En 1846 Madrid entra en efervescencia con la fiebre matrimonial de las bodas reales de la reina Borbón, Isabel II, y de su hermana, la Infanta María Luisa Fernanda. En una estrecha callejuela, un grupo de artesanos de la piel luchan para acoger los pedidos de estuches de tabaco, monederos, cajas, bolsos y cofres para cigarros. En 1872 Enrique Loewe Roessberg forja su pericia en la piel de la mano de estos artesanos. El éxito es tal que, en la década de los 1890, los aristócratas se dirigen a otra callejuela, la del Príncipe, donde se encuentra la primera tienda que lleva el nombre Loewe en la puerta. Dentro, todo está hecho exclusivamente por pedido; creado a la medida de los caprichos de las damas y caballeros de la Corte.

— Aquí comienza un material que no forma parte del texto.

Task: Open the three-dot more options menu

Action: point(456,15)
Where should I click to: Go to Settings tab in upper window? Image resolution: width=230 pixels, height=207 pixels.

En 1905 acecha nuevamente la fiebre de las bodas reales. Los nuevos reyes, Alfonso XIII y Victoria Eugenia (nieta de la reina Victoria de Gran Bretaña), confieren a Loewe el título oficial de “Proveedor de la Casa Real”. Para las damas, un bolso de piel de iguana, cocodrilo o serpiente hecho por la firma –ahora al mando del hijo del fundador, Enrique Loewe Hinton- se ha convertido en el máximo símbolo de elegancia y refinamiento.